The KRG said it remains on track to reach its goal of exporting 1 million barrels per day (bpd) by the end of next year.

However, it committed to paying only a small amount of the money it owes to foreign oil companies, as it continues to face logistical and political obstacles before it can achieve its oil export goals.

The KRG oil ministry said late on Friday that daily flow rates through the Kurdistan crude pipeline to Turkey were nearly 300,000 bpd in the first week in November, up by 60 per cent from average daily rates in the previous four months.

The ministry offered thanks to the companies that have helped it maintain production, even in the face of setbacks due to insurgency as well as legal action by the Iraq central government aimed at stalling its oil exports.

“In these difficult times for the Kurdistan Region of Iraq, the KRG is grateful for the support received from our contractors, who continue to stand behind the people of Kurdistan,” the ministry said.

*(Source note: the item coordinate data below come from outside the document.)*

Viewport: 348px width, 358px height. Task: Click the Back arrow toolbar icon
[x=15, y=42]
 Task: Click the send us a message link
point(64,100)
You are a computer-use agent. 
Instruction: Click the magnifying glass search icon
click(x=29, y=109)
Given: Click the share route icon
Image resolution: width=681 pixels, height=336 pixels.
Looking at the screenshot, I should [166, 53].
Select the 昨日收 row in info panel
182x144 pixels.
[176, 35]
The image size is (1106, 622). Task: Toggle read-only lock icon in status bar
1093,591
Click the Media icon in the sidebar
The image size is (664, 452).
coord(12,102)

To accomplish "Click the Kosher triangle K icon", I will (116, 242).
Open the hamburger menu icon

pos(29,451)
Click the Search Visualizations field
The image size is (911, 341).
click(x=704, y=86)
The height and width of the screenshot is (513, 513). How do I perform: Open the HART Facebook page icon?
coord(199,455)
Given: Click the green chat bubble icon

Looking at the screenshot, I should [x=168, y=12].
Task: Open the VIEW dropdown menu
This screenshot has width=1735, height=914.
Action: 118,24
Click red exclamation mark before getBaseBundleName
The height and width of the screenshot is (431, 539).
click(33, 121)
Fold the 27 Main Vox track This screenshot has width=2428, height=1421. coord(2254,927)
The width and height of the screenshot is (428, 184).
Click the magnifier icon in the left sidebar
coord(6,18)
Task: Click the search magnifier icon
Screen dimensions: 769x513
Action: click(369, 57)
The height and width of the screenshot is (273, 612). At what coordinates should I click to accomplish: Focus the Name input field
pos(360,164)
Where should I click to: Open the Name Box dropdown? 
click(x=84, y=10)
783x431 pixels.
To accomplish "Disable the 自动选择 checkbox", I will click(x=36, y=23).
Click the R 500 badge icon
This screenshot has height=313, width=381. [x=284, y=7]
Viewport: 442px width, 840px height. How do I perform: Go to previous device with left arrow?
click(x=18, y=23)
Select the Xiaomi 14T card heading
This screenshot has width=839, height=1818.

Companies active in the region saw their shares post sharp gains after Friday's statement. London-listed Genel Energy's shares rose 3.7 per cent to 754 pence, while Gulf Keystone gained 13.2 per cent to 75p. In Norway, DNO, which is part-owned by RAK Petroleum, rose by nearly 8 per cent from the start of the week to 17.22 Norwegian krone. Other companies operating in Kurdistan include Abu Dhabi's Taqa and Dana Gas, headquartered in Sharjah.

The KRG oil ministry said it plans to increase exports aggressively, to 500,000 bpd by the end of the first quarter of next year. The ministry said a total of 34.5 million barrels of oil have been exported since the beginning of the year, with most (21.5m barrels) sold through Turkey’s Mediterranean port of Ceyhan, and the balance transported by lorry to Mersin in Turkey.

The KRG said the total value of oil exported since January was US$2.87 billion, although net cash was $1.7bn after deducting expenses and receipt of oil products as payment-in-kind (for example, kerosene and diesel).

The KRG said it will pay an initial $75m to companies this month, with further payments to follow “on a regular basis”. But that is just a fraction of the total cash owed to companies. Gulf Keystone alone is owed about $250m, according John Gerstenlauer, the company’s chief financial officer. All of the operators in the region have further investments that need to be made to achieve production goals and DNO recently said it was progressing more slowly than expected, partly due to the evacuation of workers because of the violence in the area.

The KRG has pressing considerations other than oil company payments, as its statement made clear: “These revenues are helping the region survive the serious challenges to its continued welfare and stability — the vital fight against ISIS terrorists, the unprecedented influx of refugees and [displaced persons] and the economic sanctions imposed by Baghdad.”

The KRG maintains it has a constitutional right to market its oil independently, especially as Baghdad has built up huge arrears owed to the regional government. The central government, on the other hand, is pursuing legal action in the United States and Greece aimed at blocking KRG oil exports to exert its control over the way oil from the country as a whole is marketed. Talks are under way with the new central government, under the prime minister Haider Al Abadi, to resolve these issues.